Hosts with IP addresses can provide many services, such as Web services, FTP services, SMTP services and so on. These services can be completely realized through 1 IP address. So, how does the host distinguish different network services? Obviously, you can't just rely on ip addresses, because IP addresses and network services have a one-to-many relationship. In fact, different services are distinguished by "IP address+port number".
Therefore, open ports represent the services provided, and different services have different port numbers. Therefore, to test the service, we must first determine whether to open the corresponding port number.

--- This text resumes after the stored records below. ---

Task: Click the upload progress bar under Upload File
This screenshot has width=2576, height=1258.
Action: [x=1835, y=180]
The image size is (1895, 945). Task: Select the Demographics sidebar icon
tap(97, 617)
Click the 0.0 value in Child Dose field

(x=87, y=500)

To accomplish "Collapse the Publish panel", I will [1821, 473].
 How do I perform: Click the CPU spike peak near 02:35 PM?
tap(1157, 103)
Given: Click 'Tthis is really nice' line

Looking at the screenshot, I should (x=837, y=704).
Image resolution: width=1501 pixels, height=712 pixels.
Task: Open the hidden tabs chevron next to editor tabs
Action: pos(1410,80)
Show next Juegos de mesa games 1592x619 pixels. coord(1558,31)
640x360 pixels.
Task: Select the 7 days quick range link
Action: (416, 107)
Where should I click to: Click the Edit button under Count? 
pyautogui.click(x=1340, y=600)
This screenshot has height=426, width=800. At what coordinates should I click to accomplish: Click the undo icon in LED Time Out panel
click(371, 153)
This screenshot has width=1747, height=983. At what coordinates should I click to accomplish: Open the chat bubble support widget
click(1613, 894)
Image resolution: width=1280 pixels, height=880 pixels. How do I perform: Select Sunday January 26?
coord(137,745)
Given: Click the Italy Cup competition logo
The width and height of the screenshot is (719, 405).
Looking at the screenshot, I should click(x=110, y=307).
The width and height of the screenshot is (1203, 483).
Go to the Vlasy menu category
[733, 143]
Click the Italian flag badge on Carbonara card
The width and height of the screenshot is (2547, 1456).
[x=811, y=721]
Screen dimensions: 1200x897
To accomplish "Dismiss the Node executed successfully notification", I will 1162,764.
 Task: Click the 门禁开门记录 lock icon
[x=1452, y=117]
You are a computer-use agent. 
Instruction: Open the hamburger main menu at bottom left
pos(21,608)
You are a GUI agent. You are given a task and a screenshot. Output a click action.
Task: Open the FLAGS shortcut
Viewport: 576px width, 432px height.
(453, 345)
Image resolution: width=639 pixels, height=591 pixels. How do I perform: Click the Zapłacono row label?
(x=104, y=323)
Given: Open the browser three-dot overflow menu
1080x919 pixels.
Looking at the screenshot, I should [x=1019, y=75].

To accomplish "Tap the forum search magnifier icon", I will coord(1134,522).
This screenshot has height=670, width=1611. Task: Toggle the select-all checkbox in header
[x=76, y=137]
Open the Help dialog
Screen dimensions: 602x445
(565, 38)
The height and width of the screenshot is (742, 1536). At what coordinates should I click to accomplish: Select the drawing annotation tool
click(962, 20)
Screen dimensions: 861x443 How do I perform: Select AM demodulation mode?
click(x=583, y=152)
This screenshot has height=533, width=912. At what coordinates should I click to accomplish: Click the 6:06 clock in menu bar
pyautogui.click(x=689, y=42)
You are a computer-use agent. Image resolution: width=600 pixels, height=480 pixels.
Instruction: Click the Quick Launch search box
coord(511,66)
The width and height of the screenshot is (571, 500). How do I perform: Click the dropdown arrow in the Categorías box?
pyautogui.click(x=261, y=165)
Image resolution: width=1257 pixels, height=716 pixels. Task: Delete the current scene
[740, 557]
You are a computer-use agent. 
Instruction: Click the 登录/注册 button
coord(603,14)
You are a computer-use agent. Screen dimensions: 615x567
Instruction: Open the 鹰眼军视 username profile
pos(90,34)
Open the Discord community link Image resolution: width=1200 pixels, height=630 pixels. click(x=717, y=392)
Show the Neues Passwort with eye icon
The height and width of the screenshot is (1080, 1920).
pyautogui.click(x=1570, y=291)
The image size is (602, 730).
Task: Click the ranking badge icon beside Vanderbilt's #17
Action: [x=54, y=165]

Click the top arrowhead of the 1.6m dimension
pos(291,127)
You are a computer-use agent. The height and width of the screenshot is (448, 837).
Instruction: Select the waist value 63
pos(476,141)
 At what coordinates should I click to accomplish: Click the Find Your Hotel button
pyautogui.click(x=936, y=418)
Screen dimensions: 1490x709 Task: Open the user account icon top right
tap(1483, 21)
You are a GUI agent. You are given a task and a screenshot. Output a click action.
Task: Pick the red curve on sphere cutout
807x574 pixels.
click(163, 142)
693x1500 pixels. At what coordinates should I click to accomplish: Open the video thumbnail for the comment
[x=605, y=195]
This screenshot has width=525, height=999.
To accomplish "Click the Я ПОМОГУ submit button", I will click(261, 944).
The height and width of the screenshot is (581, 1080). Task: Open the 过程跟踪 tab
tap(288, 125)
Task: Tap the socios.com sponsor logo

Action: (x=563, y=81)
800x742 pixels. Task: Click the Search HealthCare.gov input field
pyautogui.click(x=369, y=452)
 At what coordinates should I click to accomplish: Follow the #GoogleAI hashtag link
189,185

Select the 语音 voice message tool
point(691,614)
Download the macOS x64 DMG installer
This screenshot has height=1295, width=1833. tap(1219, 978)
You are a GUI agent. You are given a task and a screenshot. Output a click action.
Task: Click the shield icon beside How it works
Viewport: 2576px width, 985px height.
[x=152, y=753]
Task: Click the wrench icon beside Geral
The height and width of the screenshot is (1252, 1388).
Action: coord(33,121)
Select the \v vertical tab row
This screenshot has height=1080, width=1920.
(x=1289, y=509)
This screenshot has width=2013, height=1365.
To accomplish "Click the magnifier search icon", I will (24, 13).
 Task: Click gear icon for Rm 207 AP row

TCP port and UDP port. Because TCP and UDP are independent, their respective port numbers are also independent of each other. For example, TCP has 235 ports, and UDP can also have 235 ports. There is no conflict between them.
1, well-known port
Well-known ports are well-known port numbers ranging from 0 to 1023, of which 80 ports are allocated to WWW service and 2 1 ports are allocated to FTP service. We don't need to specify the port number when we enter the URL in the address bar of IE, because by default, the port of WWW service is "80".
2. Dynamic port
The range of dynamic ports is from 49 152 to 65535. It is called a dynamic port because it generally does not allocate a service fixedly, but dynamically.
3. Register the port
Ports 1024 to 49 15 1 are assigned to user processes or applications. These processes are mainly programs installed by users.
1. Use the Nmap tool to find the tcp port of ip.
-O: get operating system version information
2. Use Nmap tool to find udp port.
-sU: stands for udp scanning and udp port scanning.
-Pn: Do not ping the target (do not judge whether the host is online) (directly scan the port)
Scanning udp ports is slow, and it takes about 20 minutes to scan more than 60,000 ports.
3. Use the Nmap tool to get the port slogan.
Only those with banner information are returned, and those without banners are not returned.
4. Probe the service version information with Nmap.
If no banner information is returned, you can also use this method to try to sniff the service version information.
5. Use nmap to test the target completely.
When testing content, if authorized, you can use nmap to test the target completely.